Making Oscar Wilde by Michele Mendelssohn is a new look at the Irish author and playwright who was truly a personality before his time. With works like The Importance Of Being Earnest and The Picture Of Dorian Gray, Wilde has earned his place of honor among English literature. His prose is as fiercely witty as it is bitingly honest, and his presence at parties and gatherings was sought by the aristocracy and elites on both sides of the Atlantic Ocean. It was this same arrogance and self-assurance that made him such a desired commodity that also led to his rapid and complete downfall and ostracization. A sexually liberated man in a time of conformity and intolerance, he was almost destined for downfall. Only after his untimely death and the passage of time was he given a renewed legitimacy in the literary circles. Making Oscar Wilde is a new look at the man and his times, of his rise from Irish eccentric to a global icon to his rapid fall from grace. Both tragic and touching, Mendelssohn has penned a biography worthy of its subject. She takes the reader behind the scenes of Victorian England and post-Civil War America to reveal a secret self-creation that would make modern internet influencers turn green with envy. (Oxford University Press)
Watching Skies: Star Wars, Spielberg And Us by Mark O'Connell is the story of one boy's obsession in the 1980s for the toys and paraphernalia of the American movie industry. Before he was a Star Wars fan, young Mark O'Connell was a James Bond aficionado, which made perfect sense since his grandfather was the chauffeur to Bond producer Alfred Broccoli. But he soon found himself in the throws of the George Lucas and Steven Spielberg revolution in cinema in large part because of the mega-merchandising that accompanied their films. His room was an evolving homage to their latest offerings, with a toybox filled with x-wing fighters and life-like action figures. O'Connell dreamed not of being Luke Walker battling Darth Vader and Imperial Stormtroopers, but instead he wanted to be an actor in the Star Wars toy commercials. Watching Skies follows the author's obsession from start to finish, revealing the trauma of losing his entire action figure collection to honeymooning on the Amity Island of Jaws fame. It is a personal memoir which takes the reader back to a time when movies were breaking new territory in storylines and cinematic effects, with merchandising that took the movies off the screens and into our bedrooms. (The History Press)

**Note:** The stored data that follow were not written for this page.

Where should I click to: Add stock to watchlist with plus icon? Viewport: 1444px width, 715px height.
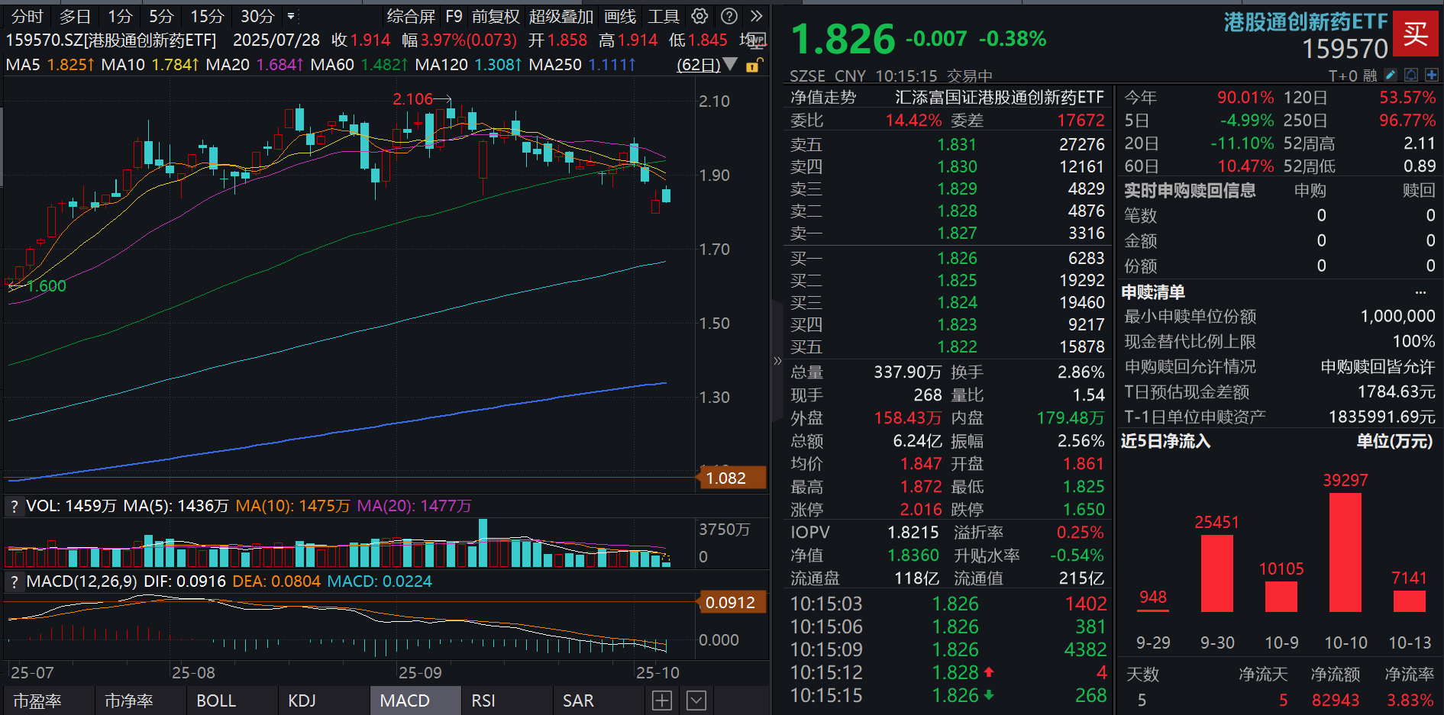coord(1432,75)
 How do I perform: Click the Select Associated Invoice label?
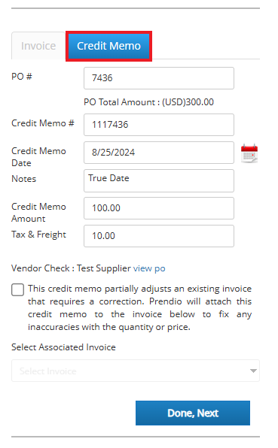point(63,347)
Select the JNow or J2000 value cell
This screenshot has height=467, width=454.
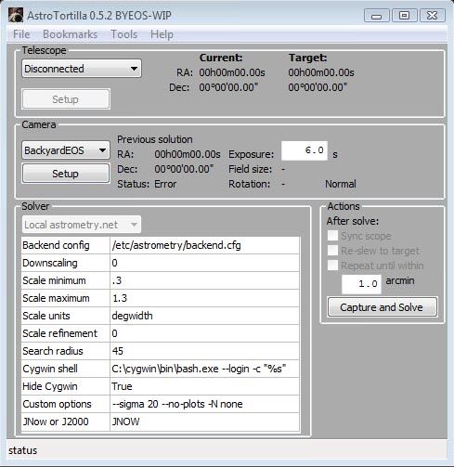(x=205, y=422)
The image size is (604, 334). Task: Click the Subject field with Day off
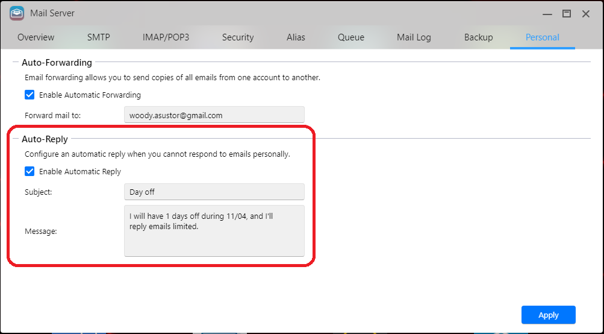(214, 192)
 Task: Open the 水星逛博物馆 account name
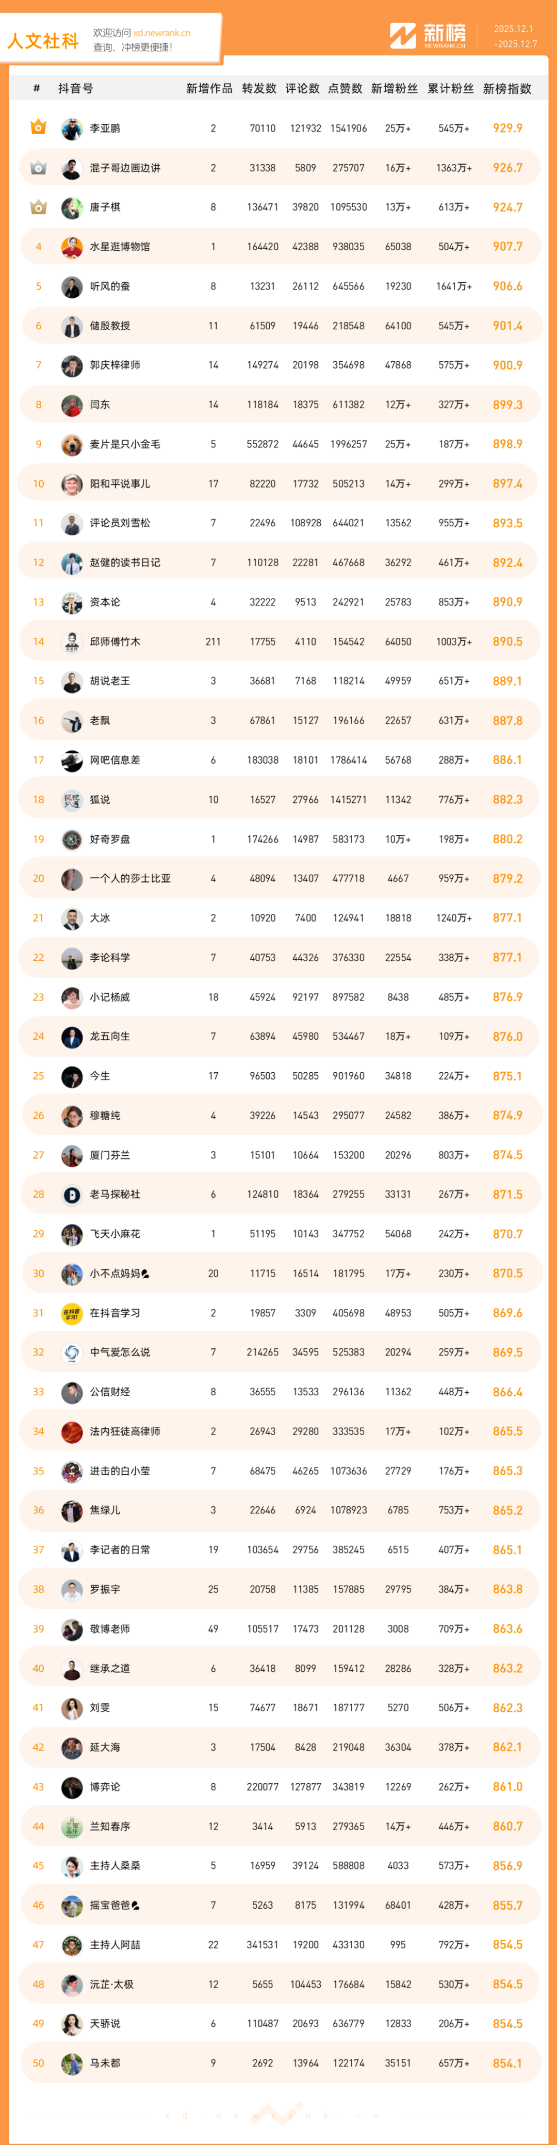click(120, 247)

There Will Be No Miracles Here by Casey Gerald is part memoir and part manifesto from this electrifying young man from the wrong side of the tracks. Born in Dallas to an unstable home, Gerald had everything pointed against him. His fragile mother disappears frequently without warning while he and his sister live on the margins of society, with little certainty in the lives except hunger, poverty, and oppression. His father was a football legend who played for the famed Woody Hayes at Ohio State, so he seized the opportunity to follow in his gridiron footsteps at Yale University. Gerald finds himself thrust into an alien world, a gay man of color out of his element, a fish out of water. And yet, he excels in the classroom just as he does as a star cornerback on the field. He graduates and then obtains his MBA from Harvard, but finds himself dissatisfied with big law firms and lifeless corporate offices. Gerald's is a true rags-to-riches story on its surface, yet he rejects that interpretation. Instead he sees himself as a witness to a world where the elite use stories like his precisely to keep others from rising on a similar trajectory. Worse still, he comes to the realization how his own ascension enables and perpetuates this scheme of institutional oppression. There Will Be No Miracles Here is Gerald's declaration that there can be more to life than wealth, power, and recognition. It is both a chronicle of his rise as well as his observations of community, humanity, tolerance, oppression, and sexuality. (Riverhead Books)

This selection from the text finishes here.